### PAGE:
____________________
Safari: R|*obin Message* (in the textbox itself)
Firefox: R|
Robin Message (in a popup, push down to get to it)
Er, the problem seems to be more that Javascript-initiated keyboard events can trigger AutoComplete. Only KB events from the system should be allowed to do that.
Understand that it's fetching the data from the system's address book, but obviously this is going to be the same data it would remember if you entered it elsewhere. Keep in mind that this is a feature of Safari being exploited, it's not like this is an vulnerability in the address book gives you unlimited access to all the user's contacts.
Autocomplete by other browsers works by remembering things you entered in forms previously (maybe restricted to domain?). One distinction is that you already decided you wanted to expose that information.
The most important distinction though, is that you have to still select to fill that out manually.
Of course logins are another story - those are automatically filled in. But those are restricted to the page you already entered them on, and you have to decide you want that information filled explicitly.
Couldn't you still use a variation of this hack to steal the info from Firefox?
Steps:
1. Go to a popular site that makes one fill out the information you want to steal.
2. Record the name they use for all their fields (afaik this is how FF determines what value to supply)
3. Use the hack to make a form with those fields
4. Profit
On step 3, it may be that you have to enter the field and type something to get the auto-complete to kick in, but that's easy: you only need to try 26 letters and 10 numbers to get a hit.
Autocomplete is activated by user interaction, not javascript events. The only way to trigger this would be a phishing attack, where you tricked the user into entering their information in.... but in that case, you're not really benefiting from autocomplete because they would have given it to you anyway.
____________________
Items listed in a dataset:

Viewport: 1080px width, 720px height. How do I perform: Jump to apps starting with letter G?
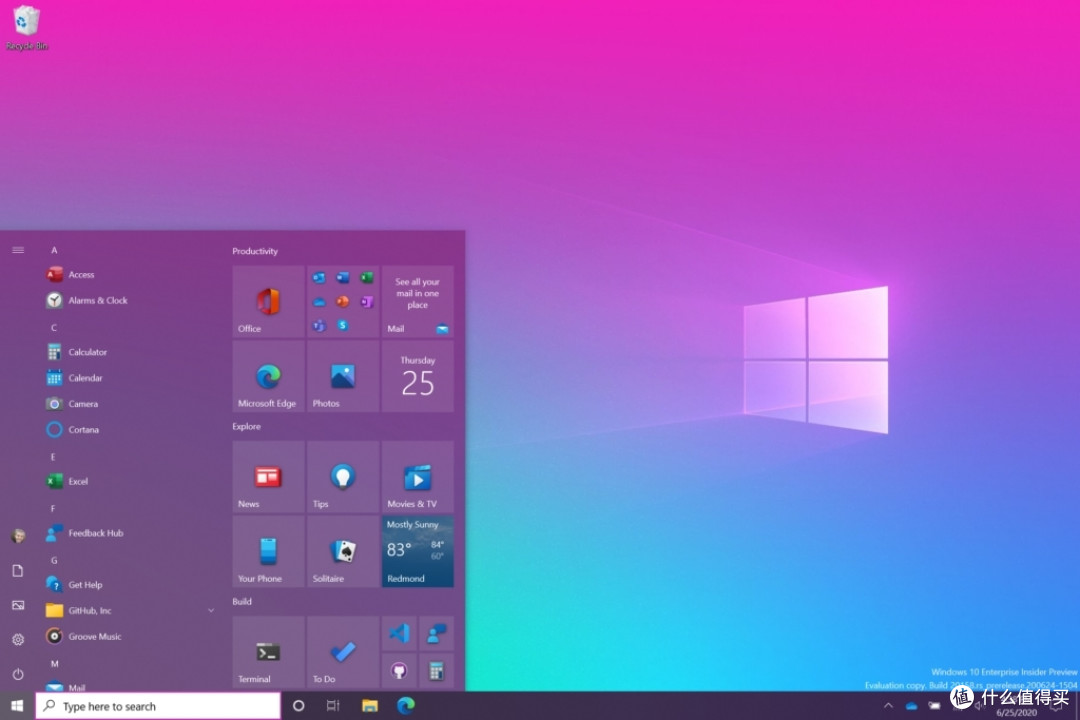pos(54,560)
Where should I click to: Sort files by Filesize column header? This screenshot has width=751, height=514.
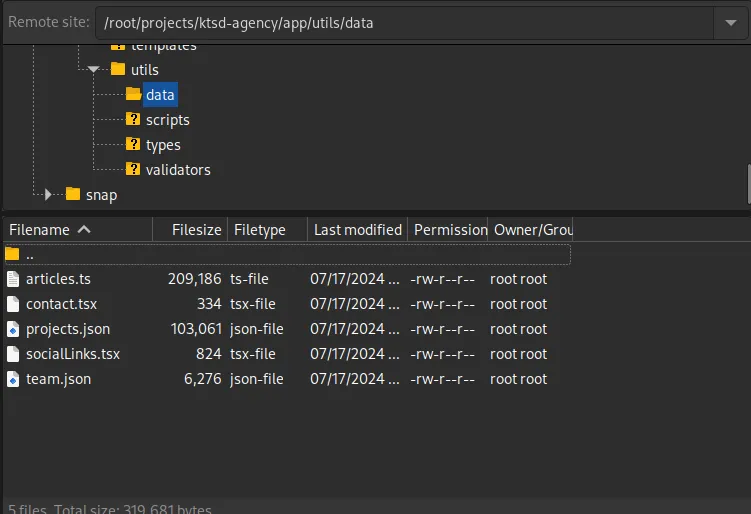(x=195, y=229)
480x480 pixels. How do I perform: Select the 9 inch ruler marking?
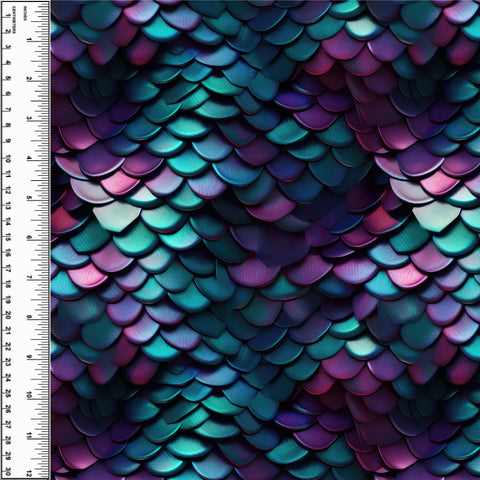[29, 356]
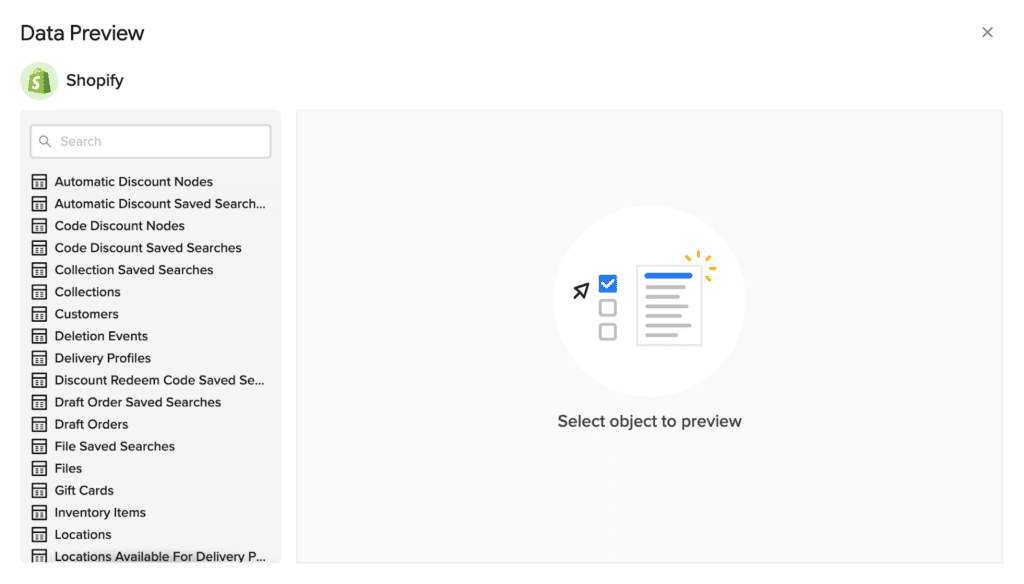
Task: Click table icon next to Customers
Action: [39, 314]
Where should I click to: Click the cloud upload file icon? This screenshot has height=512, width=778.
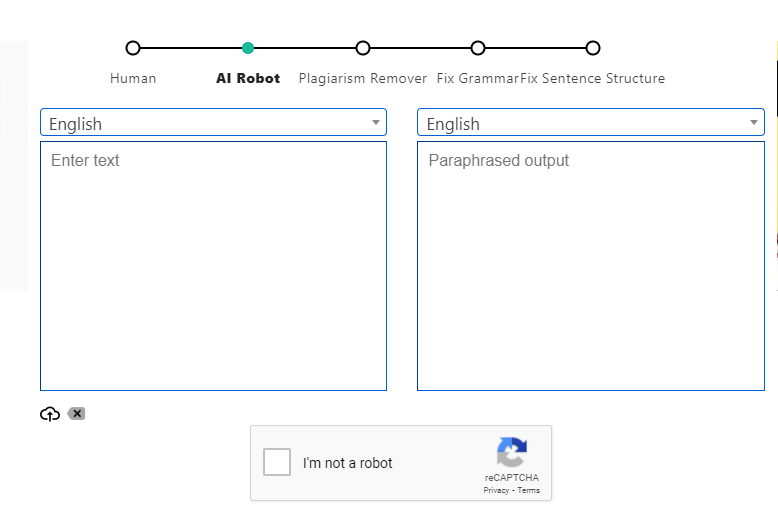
____________________
### PROBLEMS AND TASKS:
1. Summarize the autocomplete discussion in two sentences.
2. In the autocomplete discussion, how many letters and numbers does the commenter say you would need to try to get a hit on step 3?
3. Carry the autocomplete discussion forward with another comment that picks up after its final one.
The text does not depend on this material in any way.

### RESPONSE LIST:
1. One commenter argues that the problem is that keyboard events started by Javascript can trigger Safari's AutoComplete, which pulls data from the system's address book. Other commenters note that autocomplete in other browsers remembers form entries, must still be selected manually, and is activated by user interaction rather than Javascript events.

2. 26 letters and 10 numbers.

3.
Yup. Also worth noting is that this is a proof of concept, a real attack would likely use non visible form fields and background automatic data transmission. I think most people would agree that there's a world of difference between a phishing attack and an automated drive by attack.
My first Firefox security bug report (five years before I became a Mozilla employee!) was for a somewhat similar issue where pages could read form autofill data that wasn't explicitly entered by the user. Even before that vulnerability was fixed, it required significantly more user interaction than this Safari exploit. Normally Firefox will not make autofill data accessible to scripts except in response to user interaction.
I have only tested this with Chrome, but what I see is that Chrome does not autocomplete the form field (i.e. insert your name/etc into the text field).
In Chrome, the decision to add previously-entered text into the field is left to the user, through selection from a dropdown that Chrome displays below the text field.
Presumably Safari just sticks the text in the field as soon as the prefix added to the field using fake keypresses matches up with your addressbook info.
I havent used the autofill feature (have never trusted it), but in Chrome apparently it is site-specific, and requires user intervention for it to work. I'd be interested in how FF handles it.